**Study material:**
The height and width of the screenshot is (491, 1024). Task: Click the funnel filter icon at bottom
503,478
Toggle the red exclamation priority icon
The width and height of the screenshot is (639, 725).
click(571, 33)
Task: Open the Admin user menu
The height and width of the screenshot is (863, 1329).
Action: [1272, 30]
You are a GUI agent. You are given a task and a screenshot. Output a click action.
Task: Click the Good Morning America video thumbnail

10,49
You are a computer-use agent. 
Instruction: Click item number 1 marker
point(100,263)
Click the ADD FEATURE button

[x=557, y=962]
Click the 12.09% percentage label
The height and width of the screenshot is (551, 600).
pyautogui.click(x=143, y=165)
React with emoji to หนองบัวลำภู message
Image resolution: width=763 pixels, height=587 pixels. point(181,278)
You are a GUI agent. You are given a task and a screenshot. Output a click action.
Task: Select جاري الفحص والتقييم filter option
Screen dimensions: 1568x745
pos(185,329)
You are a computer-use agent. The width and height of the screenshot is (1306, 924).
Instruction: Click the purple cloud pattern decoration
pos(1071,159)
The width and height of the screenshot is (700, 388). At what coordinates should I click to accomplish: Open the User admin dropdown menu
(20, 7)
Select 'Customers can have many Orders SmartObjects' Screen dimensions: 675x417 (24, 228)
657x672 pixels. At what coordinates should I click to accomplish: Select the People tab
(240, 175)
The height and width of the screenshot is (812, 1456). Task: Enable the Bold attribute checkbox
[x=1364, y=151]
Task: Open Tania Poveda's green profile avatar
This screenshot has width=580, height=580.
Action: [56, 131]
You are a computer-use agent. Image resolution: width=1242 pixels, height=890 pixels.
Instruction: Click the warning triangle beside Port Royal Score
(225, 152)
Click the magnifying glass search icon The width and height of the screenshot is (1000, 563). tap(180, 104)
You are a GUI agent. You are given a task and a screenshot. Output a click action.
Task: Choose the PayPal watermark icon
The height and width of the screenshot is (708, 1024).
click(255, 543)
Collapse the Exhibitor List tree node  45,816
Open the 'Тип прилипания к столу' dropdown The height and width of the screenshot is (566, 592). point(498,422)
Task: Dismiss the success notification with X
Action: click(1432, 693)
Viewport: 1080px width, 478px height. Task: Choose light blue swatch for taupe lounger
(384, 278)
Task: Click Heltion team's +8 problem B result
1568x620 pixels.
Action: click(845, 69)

**Task details:** The full listing has to be duplicated exactly.

**Response for this exercise:**
The height and width of the screenshot is (491, 1024). Task: Click the funnel filter icon at bottom
503,478
Toggle the red exclamation priority icon
The width and height of the screenshot is (639, 725).
click(571, 33)
Task: Open the Admin user menu
The height and width of the screenshot is (863, 1329).
Action: [1272, 30]
You are a GUI agent. You are given a task and a screenshot. Output a click action.
Task: Click the Good Morning America video thumbnail

10,49
You are a computer-use agent. 
Instruction: Click item number 1 marker
point(100,263)
Click the ADD FEATURE button

[x=557, y=962]
Click the 12.09% percentage label
The height and width of the screenshot is (551, 600).
pyautogui.click(x=143, y=165)
React with emoji to หนองบัวลำภู message
Image resolution: width=763 pixels, height=587 pixels. point(181,278)
You are a GUI agent. You are given a task and a screenshot. Output a click action.
Task: Select جاري الفحص والتقييم filter option
Screen dimensions: 1568x745
pos(185,329)
You are a computer-use agent. The width and height of the screenshot is (1306, 924).
Instruction: Click the purple cloud pattern decoration
pos(1071,159)
The width and height of the screenshot is (700, 388). At what coordinates should I click to accomplish: Open the User admin dropdown menu
(20, 7)
Select 'Customers can have many Orders SmartObjects' Screen dimensions: 675x417 (24, 228)
657x672 pixels. At what coordinates should I click to accomplish: Select the People tab
(240, 175)
The height and width of the screenshot is (812, 1456). Task: Enable the Bold attribute checkbox
[x=1364, y=151]
Task: Open Tania Poveda's green profile avatar
This screenshot has width=580, height=580.
Action: [56, 131]
You are a computer-use agent. Image resolution: width=1242 pixels, height=890 pixels.
Instruction: Click the warning triangle beside Port Royal Score
(225, 152)
Click the magnifying glass search icon The width and height of the screenshot is (1000, 563). tap(180, 104)
You are a GUI agent. You are given a task and a screenshot. Output a click action.
Task: Choose the PayPal watermark icon
The height and width of the screenshot is (708, 1024).
click(255, 543)
Collapse the Exhibitor List tree node  45,816
Open the 'Тип прилипания к столу' dropdown The height and width of the screenshot is (566, 592). point(498,422)
Task: Dismiss the success notification with X
Action: click(1432, 693)
Viewport: 1080px width, 478px height. Task: Choose light blue swatch for taupe lounger
(384, 278)
Task: Click Heltion team's +8 problem B result
1568x620 pixels.
Action: click(845, 69)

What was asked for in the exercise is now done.